Abstract and Introduction
Abstract
The extent of shared risk factors for calcified atherosclerotic plaque (CAP) of the coronary, carotid, and abdominal aortic arteries is unknown. CAP was measured by computed tomography in 1,125 individuals in families affected with diabetes. Statistical methods adjusted for the lack of independence between observations. CAP scores were standardized, and tests of interaction were conducted to compare risk factor relations across vascular beds. The average age of the cohort was 61 years, and 84% had diabetes. The correlation in CAP scores across vascular beds ranged from 0.59 to 0.72. Age, albumin/creatinine ratio, hemoglobin A1c, diabetes, hypertension, and lipid-lowering therapy were correlated with quantity of CAP in all vascular beds (all p < 0.05); no differences in the strength of these relations were noted. In contrast, other significant correlates differed in the strength of their relations with CAP. The risk factor pack-years of smoking was most strongly correlated with CAP in the abdominal aorta (p < 0.005). Male gender, previous myocardial infarction, and coronary revascularization were most strongly correlated with CAP in the coronary arteries (p < 0.0001). In summary, CAPs of the coronary, carotid, and abdominal aortic arteries generally share common risk factors, even though several of these factors have a greater impact on CAP in one vascular bed than another.
Introduction
Calcified atherosclerotic plaque (CAP) of the coronary arteries as measured by computed tomography is associated with prevalence and incidence of cardiovascular disease, even among subgroups at high risk such as persons with type 2 diabetes mellitus. Its correlates have been described, generally establishing the role of traditional cardiovascular disease risk factors in the etiology of CAP of the coronary arteries.

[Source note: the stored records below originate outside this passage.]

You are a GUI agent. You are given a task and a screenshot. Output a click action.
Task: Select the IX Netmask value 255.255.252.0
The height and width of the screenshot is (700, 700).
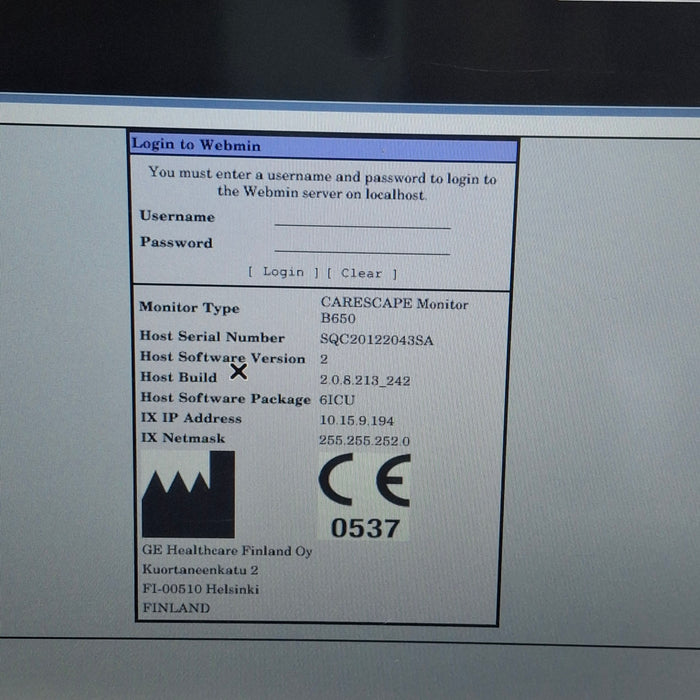[x=364, y=440]
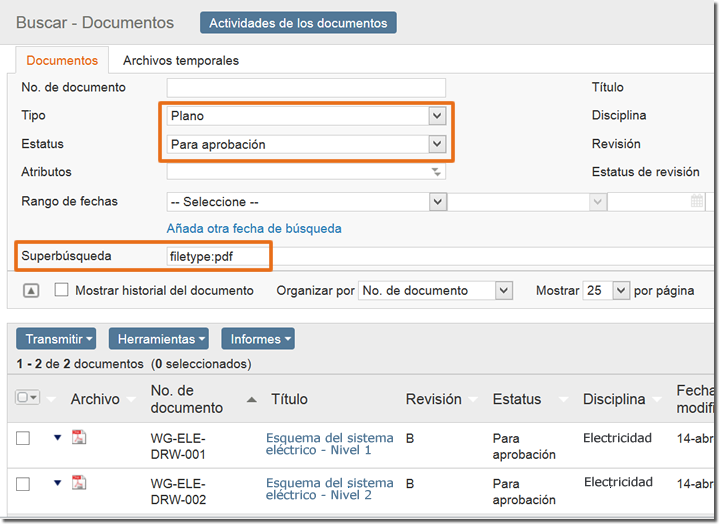Select checkbox for document WG-ELE-DRW-002

(23, 484)
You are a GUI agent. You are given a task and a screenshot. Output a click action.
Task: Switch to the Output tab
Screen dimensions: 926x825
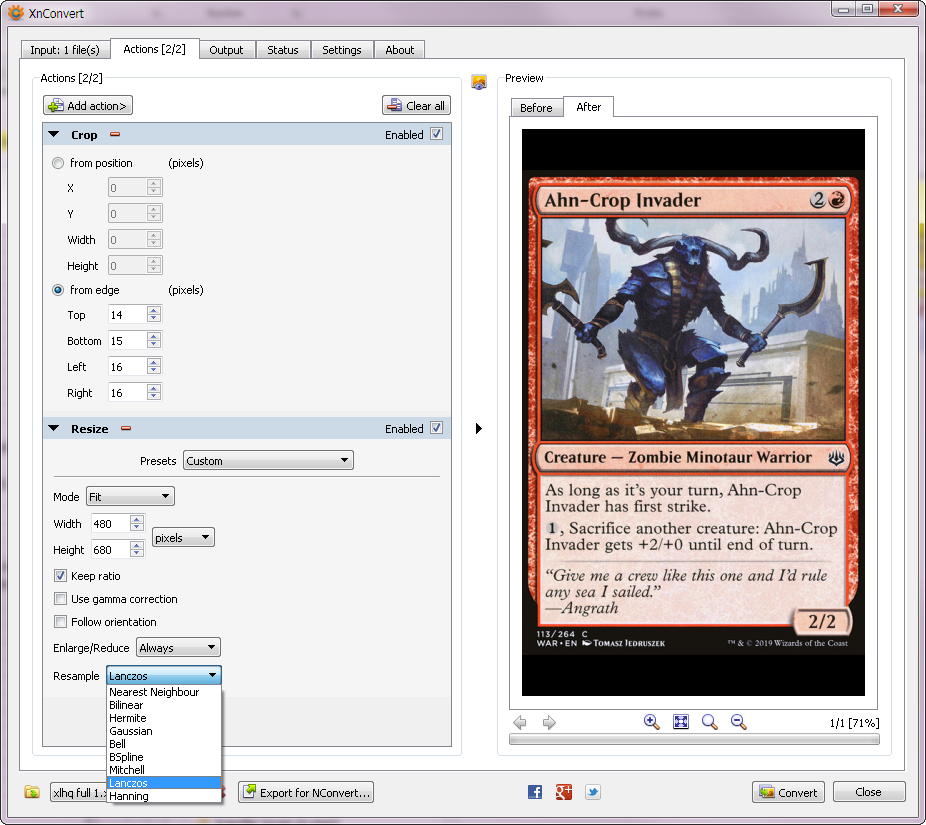(227, 50)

Very little is known regarding the distribution and determinants of CAP of the carotid arteries apart from a single study. In contrast, CAP of the abdominal aorta has been more extensively evaluated. Four epidemiologic studies have reported associations with cardiovascular disease risk factors. Furthermore, CAP of the abdominal aorta as quantified by lateral lumbar radiographs is an independent predictor of incident coronary heart disease and congestive heart failure.
Atherosclerosis is a systemic disorder, occurring throughout the arterial tree. Despite this, the quantity of calcification in atherosclerotic plaques is only moderately correlated across vascular beds, ranging from 0.28 to 0.59. This leaves a large portion of the variance of CAP unexplained. Differences in hemodynamic forces across the vasculature are thought to be responsible for differences in responses to systemic risk factors across the vascular beds. However, information is limited on the selective atherosclerotic response of different vascular beds to risk factors. Noninvasive methods such as computed tomography provide the opportunity for an assessment of global atherosclerotic risk.
The literature regarding the epidemiology of CAP is lacking in two specific areas. First, there are few reports of risk factor relations with CAP across multiple vascular beds in a single cohort. Second, few data are available that describe the correlates of CAP of the carotid arteries. The present study attempts to overcome these gaps. CAP was quantified in three vascular beds (coronary, carotid, and abdomen) by use of computed tomography, along with an extensive risk factor assessment in a sibling study of 1,125 individuals with and without type 2 diabetes mellitus. The statistical approach used provides a valid comparison of risk factor associations across the three vascular beds.